He opened up and put a hand at Vivian’s waist to usher her inside.
“Oh,” she said in a small voice while she backed up against his hand. “It feels strange in here. You aren’t supposed to be inside stores when they’re closed.”
It didn’t feel out of place to slide his hand around her and splay his fingers to span her ribs. She stood so close he felt the warmth of her body.
“I didn’t know your shop was so big,” she said and her voice sounded real small. “Why do all the freestanding displays look weird just because there isn’t much light? They aren’t scary in daylight.”
He didn’t think what he was doing until his mouth touched her hair. He whispered in her ear, “Things we aren’t used to. The ordinary becomes mysterious when the context is out of whack.” They stood still like that, he with his hand at her side and his mouth close to her ear—and the sensation of her bare arm against his chest, Vivian soft and angling her head to bring her face closer to his.
Spike needed his legendary willpower to stop him from kissing her ear, her cheek, and turning her in his arms, and letting things go wherever they might.
Her white tank top didn’t reach her waist and the skin he touched there felt forbidden—and wonderful.
A deep breath expanded her chest and she walked away from him into the store. For an instant he felt cold at the loss of her, but he gathered his wits quickly enough and followed inside, closing and locking the door behind him. Wendy slept deeply and Homer had a history of being hard to rouse. The chances that he and Vivian would be interrupted were more than remote.
Spike hadn’t inherited Homer’s tendency to slip easily into oblivion. He slept only a fraction beneath consciousness and awoke with eyes wide open as if he’d been alert all the time. That was usually a good thing but forgetting he’d pointed a gun at Vivian tonight wouldn’t happen anytime soon.

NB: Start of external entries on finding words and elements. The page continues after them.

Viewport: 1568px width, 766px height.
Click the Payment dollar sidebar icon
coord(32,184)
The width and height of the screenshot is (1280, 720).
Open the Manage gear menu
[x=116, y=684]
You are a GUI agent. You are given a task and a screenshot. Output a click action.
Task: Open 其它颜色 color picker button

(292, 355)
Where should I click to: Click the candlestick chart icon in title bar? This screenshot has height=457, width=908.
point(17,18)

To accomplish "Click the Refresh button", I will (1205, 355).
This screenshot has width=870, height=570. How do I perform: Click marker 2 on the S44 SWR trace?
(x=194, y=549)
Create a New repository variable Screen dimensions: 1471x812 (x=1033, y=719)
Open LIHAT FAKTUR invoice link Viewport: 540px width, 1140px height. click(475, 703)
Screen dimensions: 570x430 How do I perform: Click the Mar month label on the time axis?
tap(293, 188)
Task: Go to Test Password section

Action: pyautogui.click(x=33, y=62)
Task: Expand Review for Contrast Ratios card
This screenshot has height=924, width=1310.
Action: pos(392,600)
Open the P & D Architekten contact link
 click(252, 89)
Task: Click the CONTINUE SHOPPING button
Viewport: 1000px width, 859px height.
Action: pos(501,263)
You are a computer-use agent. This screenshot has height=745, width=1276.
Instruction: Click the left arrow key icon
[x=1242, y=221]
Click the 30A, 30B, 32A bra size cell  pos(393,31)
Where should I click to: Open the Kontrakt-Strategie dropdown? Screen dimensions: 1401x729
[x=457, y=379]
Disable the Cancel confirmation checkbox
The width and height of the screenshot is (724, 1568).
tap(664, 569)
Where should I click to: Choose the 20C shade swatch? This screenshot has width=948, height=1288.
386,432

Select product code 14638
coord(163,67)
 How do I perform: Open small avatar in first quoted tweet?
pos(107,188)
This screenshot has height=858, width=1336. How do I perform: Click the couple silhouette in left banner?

“A person could do all their grocery shopping in here,” she said, her eyes evidently adjusted to the gloom. “That’s great. I bet you do a great business.”
“Fair. The big grocery stores are our competition but there isn’t one of those too close. The business with the folks who live along the bayou is a plus. So are the houseboats. The sandwich and ice cream bar is a little gold mine. Hey, c’mon and sit down.”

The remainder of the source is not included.